URL: https://pixeljoint.com/forum/forum_posts.asp?TID=9096
Printed Date: 27 December 2025 at 10:25am
Topic: Dwarf Fortress isometric! now trying animation
Posted By: mikemayday
Subject: Dwarf Fortress isometric! now trying animation
Date Posted: 07 September 2009 at 3:09pm
If you haven't heard about it, the http://www.bay12games.com/forum/index.php?topic=43260.0 - Stonesense project is an isometric visualizer for Dwarf Fortress. We're looking for contributors so if you want to help create more pixelart or want to donate some of your old stuff- please join us! http://stonesense.wikia.com/wiki/Stonesense_Wiki
I myself am also working on a modification that employs a cavalier projection (a la Ultima 7).

Thus, I dug up an old unfinished sprite and decided to try my hand at drawing a character from a pseudo-isometric angle (first time!)
Old one for comparison.
AND here's the latest iteration:
I'm using a smaller head to make him fit in the environment.

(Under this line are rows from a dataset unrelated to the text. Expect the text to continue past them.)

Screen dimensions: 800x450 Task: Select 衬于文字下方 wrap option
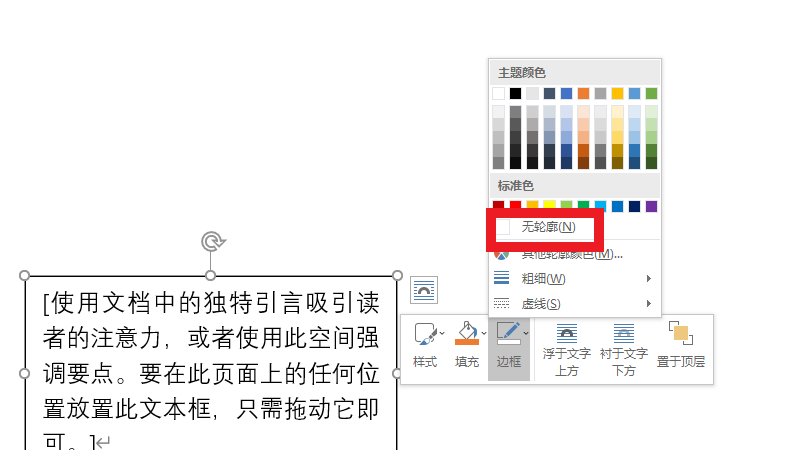pyautogui.click(x=624, y=348)
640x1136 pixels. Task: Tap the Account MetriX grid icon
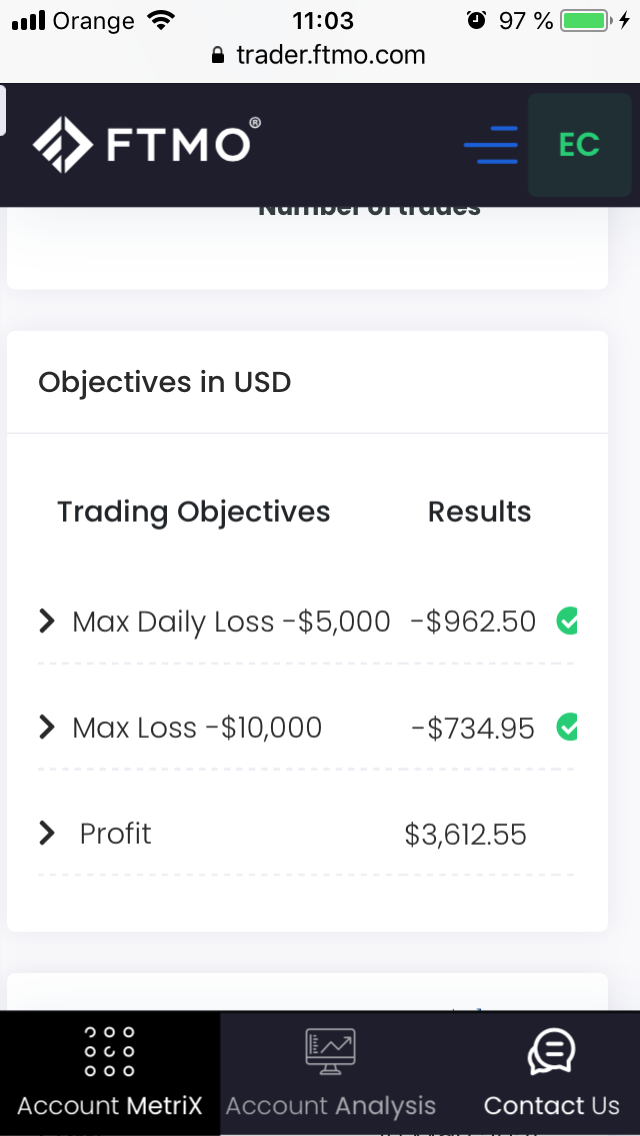(x=110, y=1051)
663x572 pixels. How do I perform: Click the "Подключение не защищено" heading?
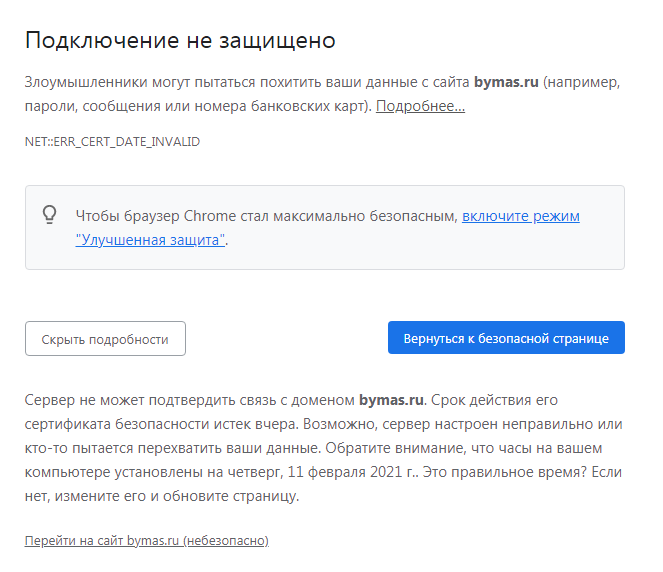click(x=180, y=40)
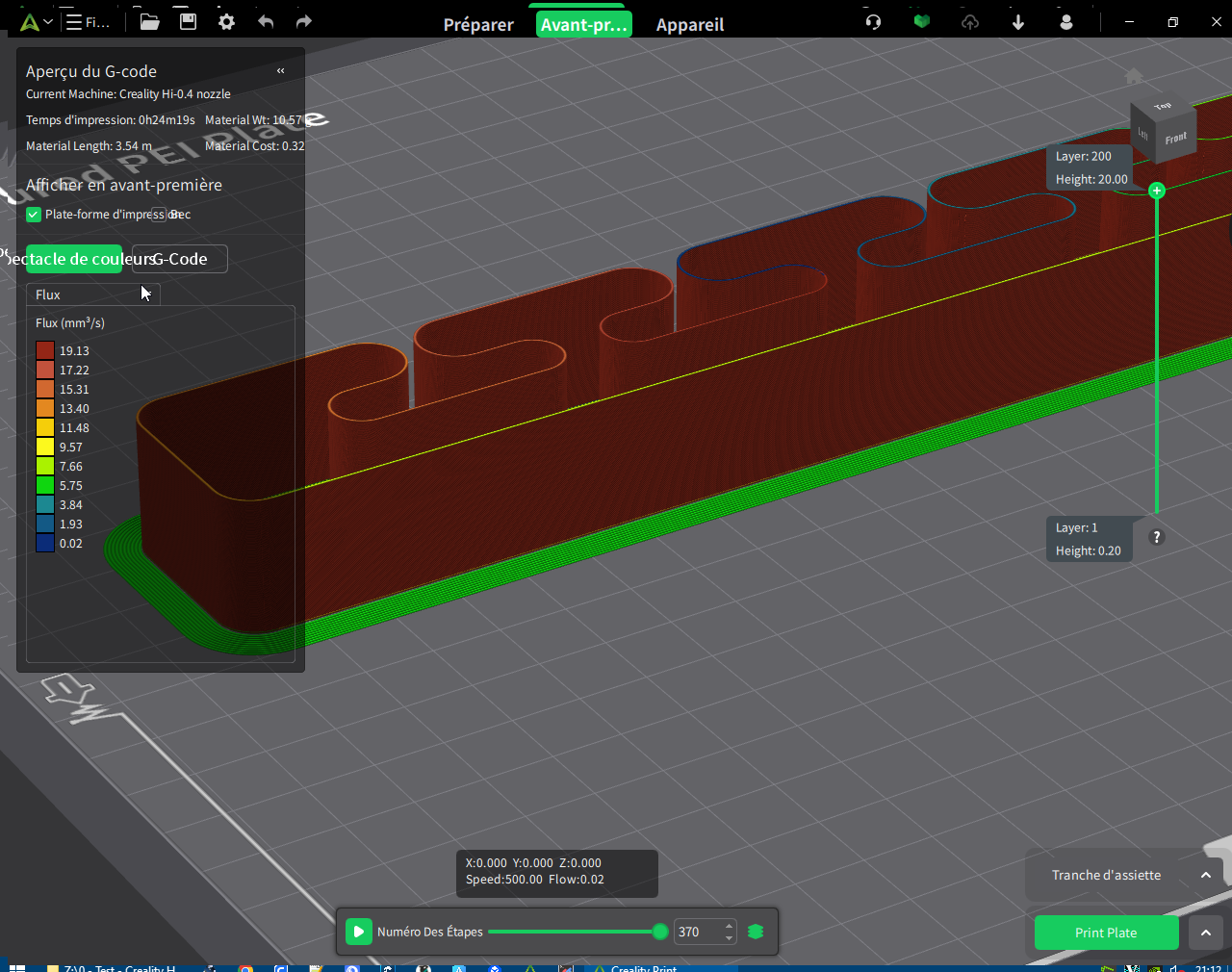Collapse the Aperçu du G-code panel
Viewport: 1232px width, 972px height.
pyautogui.click(x=280, y=70)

I seriously hope that standard pixel-iso sprites will work well with this projection. The plan is to divide all civilized creatures into parts (body with legs / head / left arm / right arm) and animate them separately. Do you think that will work?
BTW: my attempts at giving the old one proper clothing (it needs to be gray) failed miserably, it just looks... boring. Any tips on that?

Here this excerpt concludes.